At the root of all innovation is change, and yet time and time again we see how products, technologies, and the people and companies that use them fight it. If a decision's been made, you can't unmake it.
Unless you were Steve Jobs.
I often think about what not just Apple, but myriad companies and institutions would be like if they were run by the iconic Apple founder and former CEO who died in 2011 at the age of 56.
Jobs' career is full of moments of daring, risk-taking, and change-making - even when it cost him time and money. He's the antithesis of how many tech companies appear to work now, with plans baked in over many months, resulting in hardware and software with code that might carry legacy technology or outmoded thinking.
Change is hard and expensive, but what I think Jobs understood at a deeper and more intuitive level is that consumers don't care about how or why that oddball feature ended up in their final product. They care about how the product works for them now and how it makes them feel.
The Jobs Bible
For Jobs fans like myself, it's often instructive to return to the Job's Bible, also known as Walter Isaacson's exhaustive and fully-sanctioned (Jobs cooperated right up until he died) biography. It's full of tales of Jobs realizing an issue or mistake and then making the hard choice to start over.
Jobs actually believed deeply in this method, and, as Isaacson noted, he often said that "everything he had done correctly required a moment when he hit the rewind button.
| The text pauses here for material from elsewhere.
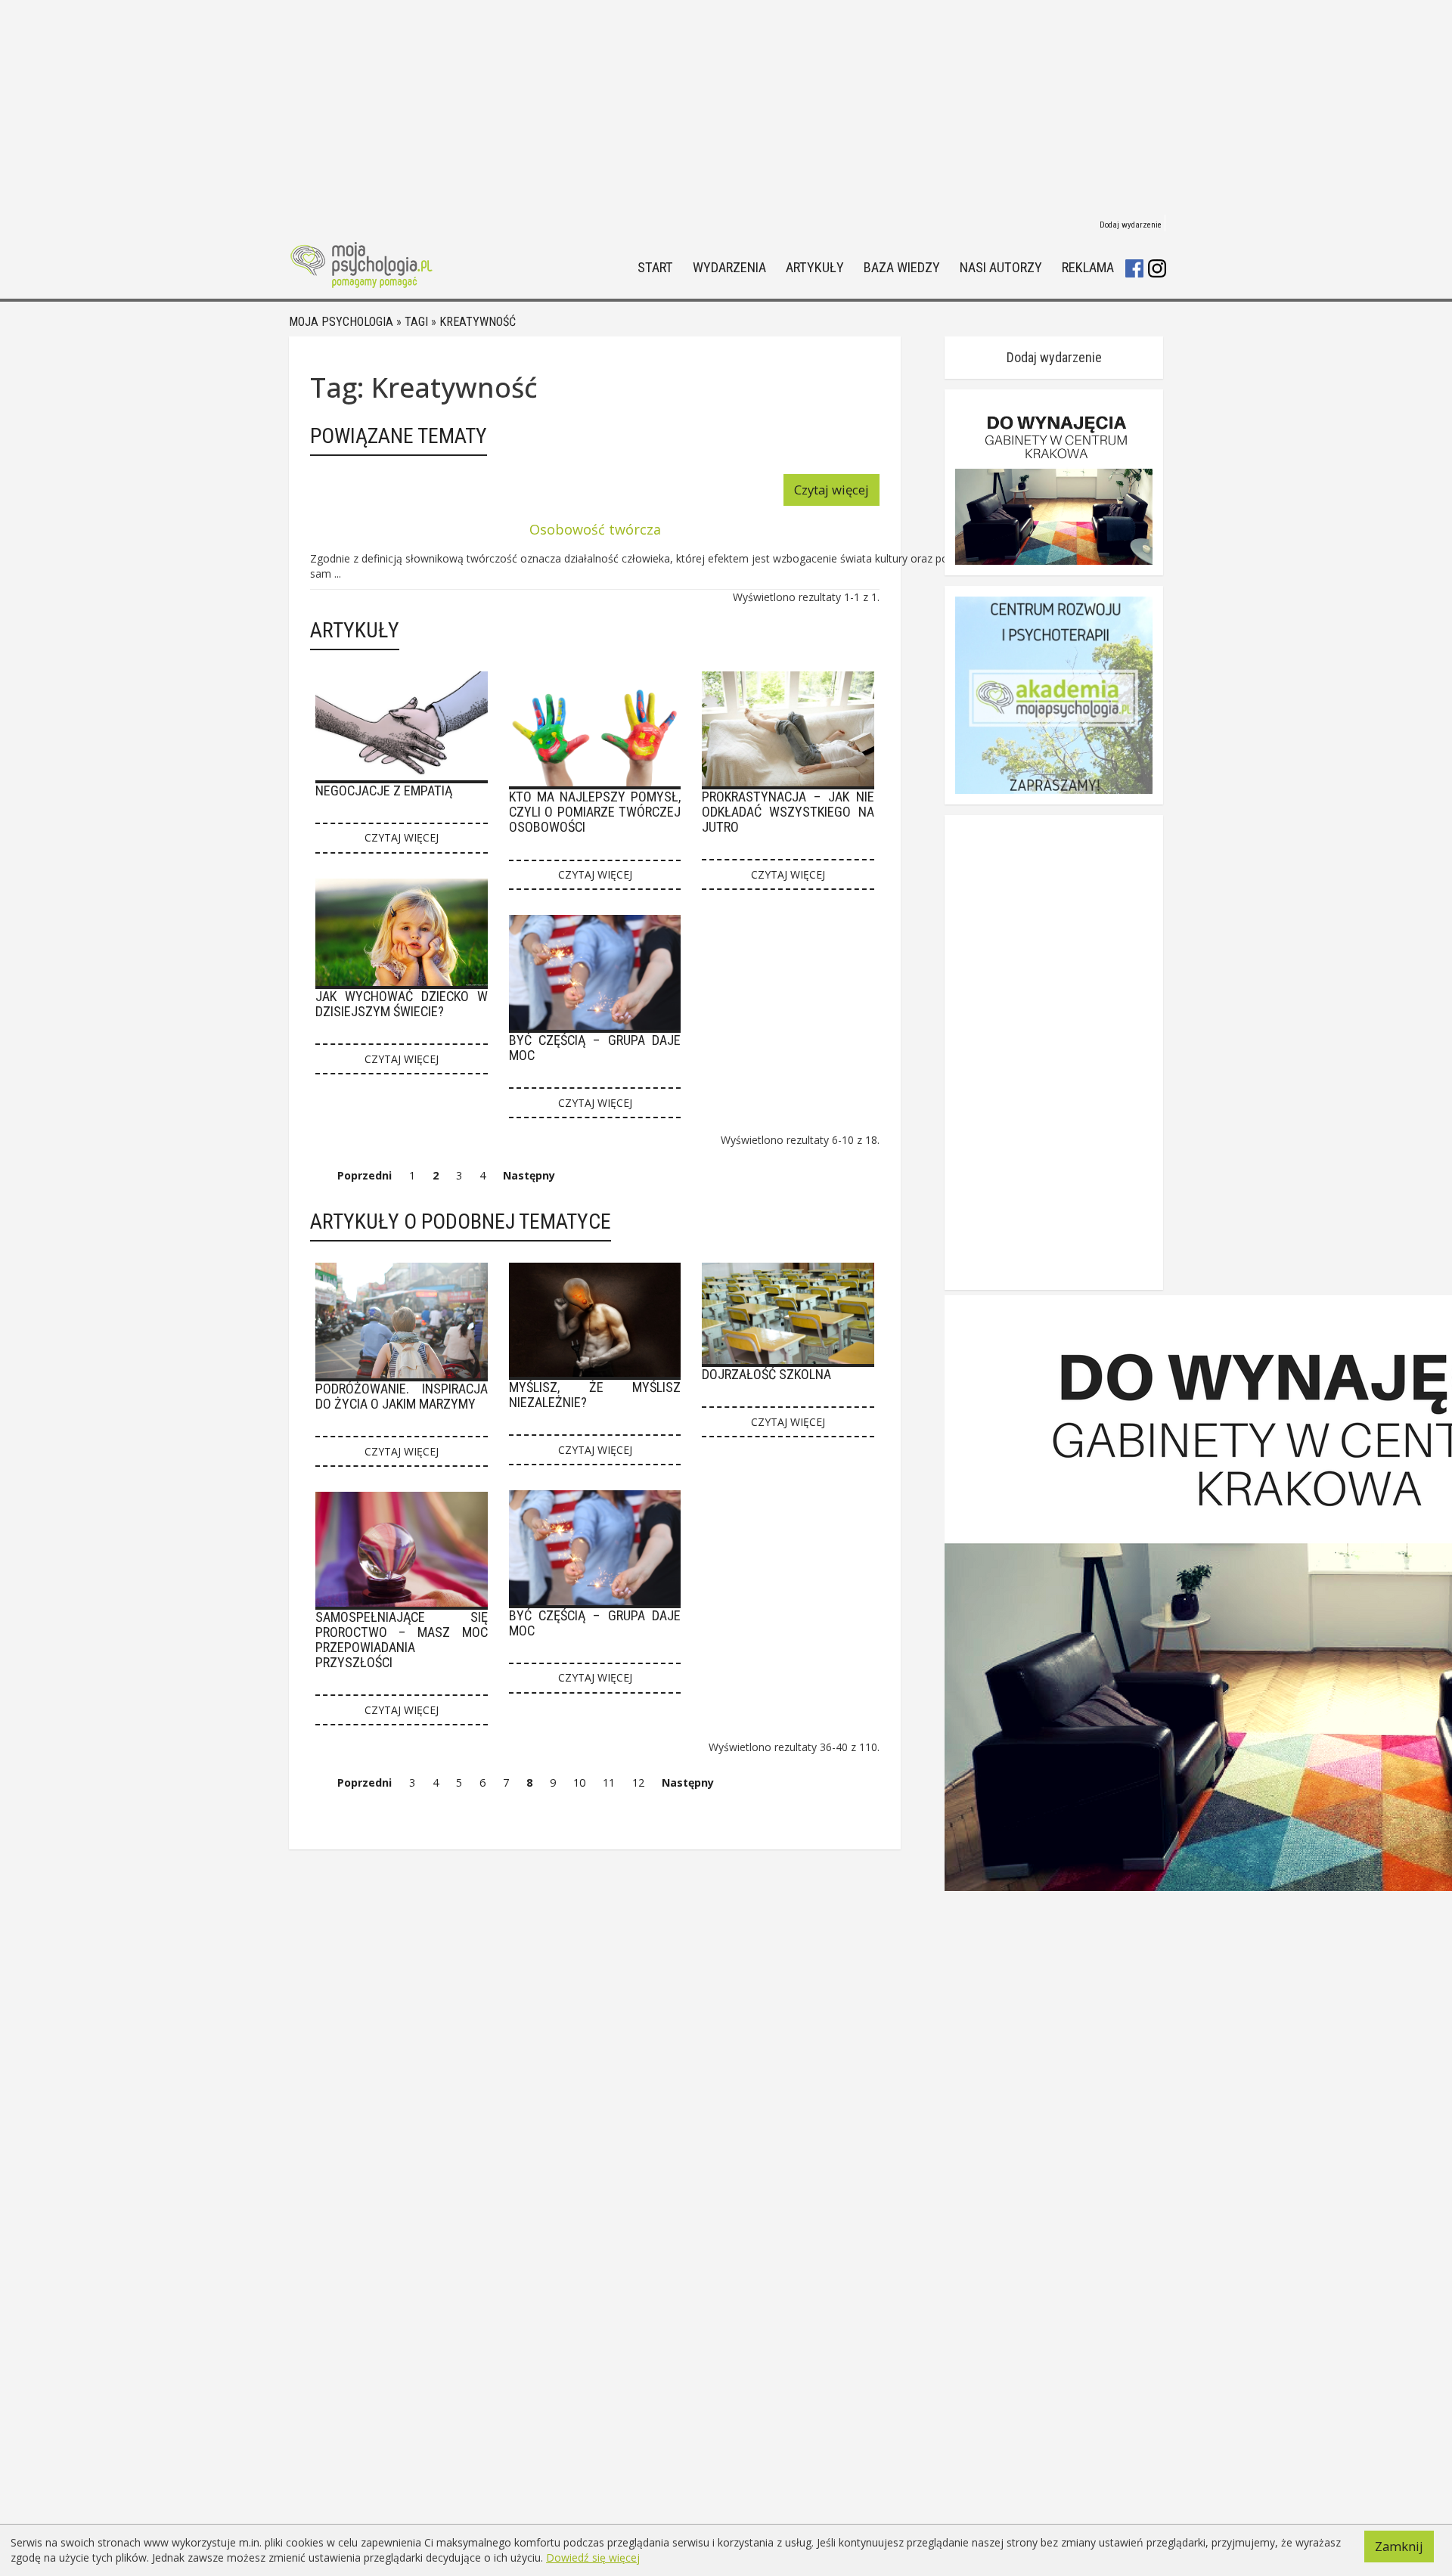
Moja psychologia (341, 322)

In each case, he had to rework something that he discovered was not perfect."
Perfectionism was certainly a driving force in his product development, as was how he never stopped thinking about the core products he was developing, like the iPod and iPhone, even when he was sleeping.
That ethos was so powerful, it carried over to his lieutenants, including Jobs' then-new head of retail Ron Johnson, who woke from sleep with the realization that the first physical Apple Stores they were building were incorrectly organized around each product and not the activities someone might do with them. Naturally, Jobs not only appreciated the late-in-the-game epiphany, he supported it and offered a crucial insight into his own product-development strategy: "We’ve only got one chance to get it right."
This style of product strategy was evident in the earliest days of the initial Mac development where Jobs fought to include a more powerful Motorola processor (the Motorola 68000 instead of underpowered 6809) than what was in the initial spec.
Hard truths
Sometimes the insights were immediate and, to be honest, a bit brutal. Former Apple employee Amit Chaudhary once shared the story from the days of the original iPod development.
The prototype was essentially done and Jobs wanted it still smaller. The engineers said it couldn't be made smaller. Jobs reportedly took the prototype, threw it in a fish tank, and, as air bubbles rose from the submerged gadget said, "Those are air bubbles. That means there's space in there. Make it smaller."
No one was spared Jobs' bursts of inspiration.
As Apple was completing the first iPhone, Isaacson's book recounts how Jobs approached Chief Designer Jony Ive and said, "I didn’t sleep last night because I realized that I just don’t love it."
The problem was the screen. Since there was no physical keyboard, it was supposed to be the star of the iPhone show, but the Corning Gorilla Glass display was competing with the aluminum chassis.
Ive agreed and soon they were pushing the glass to the edges of the device and, in doing so, forced to rework the antenna, and change the circuit board, and processor placement.
Clarity
Pushing pause was never a moment of indecision for Jobs. It was clarity. Few people before or since saw the consumer electronics market as clearly and had such an innate, intuitive sense of what consumers would want and love - even before they did.
In general, he also foresaw what they might hate and was constantly in motion to get ahead of those bad choices.
I'm always tickled by the one instance of this that has little to do with technology. Steve Jobs founded Pixar and was at the helm of the company as it created its first feature-length movie: Toy Story. But he was partnered with Disney on the film and, more specifically, impresario Jeffrey Katzenberg.
Katzenberg reportedly had a much more mean-spirited and villainous Woody in mind. That direction almost derailed the project, with Katzenberg hating an early cut (mostly his own fault) and halting production. Jobs knew Katzenberg was wrong and did what he could, at his own personal expense, to keep the project going but with a much kinder and palatable Woody.
The Jobs way:
- Not settling for good enough
- Never let a bad idea go through
- Making changes even if they cost you time and money
- Believing in your own instincts
- Making products that feel special
It's something every company can learn from, but especially the consumer electronics industry which is full of companies building variations on a handful of ideas with less innovation, less risk-taking, less attention to scrubbing out small details that frustrate consumers, and fewer efforts to polish others that could inspire.
They could all be more like Steve Jobs.